The central legal principles hinged upon the Mental Capacity Act 2005 (MCA), specifically the decision-specific test set out in Section 2(1), detailing that a person lacks capacity if they are unable to make a decision due to an impairment of the mind or brain. Two main capacities were under scrutiny: the capacity to make decisions about residing with D and about contact with D.

In line with Section 1(3) MCA, the judgment also emphasizes that all practicable steps should be taken to help KP make her own decisions before deeming her to lack capacity. In this instance, the court identifies further assessment and targeted educational interventions as potential avenues to enable KP to gain sufficient understanding of the risks D may pose.

In its judgment, the court also considers the inherent jurisdiction of the High Court to protect vulnerable adults. The principle from PC & Anor v City of York Council [2013] EWCA Civ 478 is invoked, reinforcing that relevant information for capacity assessments includes risks specific to individuals like D.

Furthermore, the court acknowledges the MCA’s provision for interim orders based on reasonable belief rather than conclusive findings, as per Section 48 MCA and the potential use of injunctive relief under the Court of Protection’s authority derived from cases like Re SF (Injunctive Relief) [2020] EWCOP 19 and Re G (Court of Protection: Injunction) [2022] EWCA Civ 1312.


The court decides it is premature to declare KP lacks the capacity to make decisions about her living arrangements and contact with D without first exploring all possible support to aid her in decision-making. Interim declarations under Section 48 MCA that KP lacks capacity are issued while planning for further assessment.

The court concludes that the only current viable option is for KP to remain living in J’s household.

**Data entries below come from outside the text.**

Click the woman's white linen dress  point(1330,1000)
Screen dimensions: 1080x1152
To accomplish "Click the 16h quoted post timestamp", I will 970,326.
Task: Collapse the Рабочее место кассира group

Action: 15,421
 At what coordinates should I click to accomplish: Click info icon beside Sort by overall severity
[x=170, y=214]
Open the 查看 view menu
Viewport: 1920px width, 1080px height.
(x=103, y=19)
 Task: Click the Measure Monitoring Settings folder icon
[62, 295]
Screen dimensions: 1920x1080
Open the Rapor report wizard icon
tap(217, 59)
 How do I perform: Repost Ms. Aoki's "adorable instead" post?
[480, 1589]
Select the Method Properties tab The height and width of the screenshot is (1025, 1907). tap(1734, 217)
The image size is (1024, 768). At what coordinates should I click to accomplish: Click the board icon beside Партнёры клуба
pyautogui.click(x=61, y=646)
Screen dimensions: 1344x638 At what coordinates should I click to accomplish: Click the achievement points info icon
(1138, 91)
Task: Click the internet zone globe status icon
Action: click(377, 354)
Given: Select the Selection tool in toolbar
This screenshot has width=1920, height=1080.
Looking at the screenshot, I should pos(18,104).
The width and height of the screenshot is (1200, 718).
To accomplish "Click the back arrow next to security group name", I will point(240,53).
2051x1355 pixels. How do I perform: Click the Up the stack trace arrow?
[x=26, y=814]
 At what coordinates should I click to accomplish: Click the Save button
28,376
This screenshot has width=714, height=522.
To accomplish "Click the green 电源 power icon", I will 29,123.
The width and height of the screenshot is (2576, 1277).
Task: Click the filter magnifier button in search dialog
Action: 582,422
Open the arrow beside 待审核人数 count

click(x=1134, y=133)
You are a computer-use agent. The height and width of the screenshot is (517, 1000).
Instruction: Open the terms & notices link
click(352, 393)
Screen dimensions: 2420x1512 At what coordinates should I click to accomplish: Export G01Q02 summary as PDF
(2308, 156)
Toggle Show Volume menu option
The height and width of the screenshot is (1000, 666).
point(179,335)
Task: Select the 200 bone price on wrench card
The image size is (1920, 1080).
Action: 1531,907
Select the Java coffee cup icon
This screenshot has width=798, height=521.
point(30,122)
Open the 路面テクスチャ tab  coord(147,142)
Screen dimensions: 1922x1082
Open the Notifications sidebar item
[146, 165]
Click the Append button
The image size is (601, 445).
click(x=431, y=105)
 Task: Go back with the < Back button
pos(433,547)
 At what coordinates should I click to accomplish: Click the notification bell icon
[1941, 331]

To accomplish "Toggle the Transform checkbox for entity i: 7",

It rules that KP’s best interest, at this moment, includes continuing her job and maintaining stability, and mandates a Local Authority representative to check on her weekly.

Measures are outlined to ensure KP’s safety, including weekly meetings with a Local Authority representative and provisions for KP, J, and D to cooperate with these arrangements.

D is added as a party to the proceedings, ensuring any future consideration of an order to exclude him from the home will be made with due process.

Postscript information about KP’s decision to leave the family home of her own accord and her subsequent revelations about D further bolster the judgment’s tailored approach to KP’s evolving circumstances.


The High Court’s judgment in A Local Authority v KP & Anor [2023] EWHC 3102 (Fam) elucidates the application of the Mental Capacity Act 2005 to cases involving individuals with cognitive impairments and complex family dynamics. It underscores the necessity for a nuanced understanding of capacity, particularly where fluctuating capacity and external influences may compromise the individual’s decision-making process. By mandating a close monitoring arrangement and outlining a systematic approach to assist KP in developing the ability to understand the risks posed by D, the court balances KP’s safety, well-being, and personal freedom. This case reaffirms the law’s adaptability to serve the best interests of vulnerable individuals within the existing legal framework.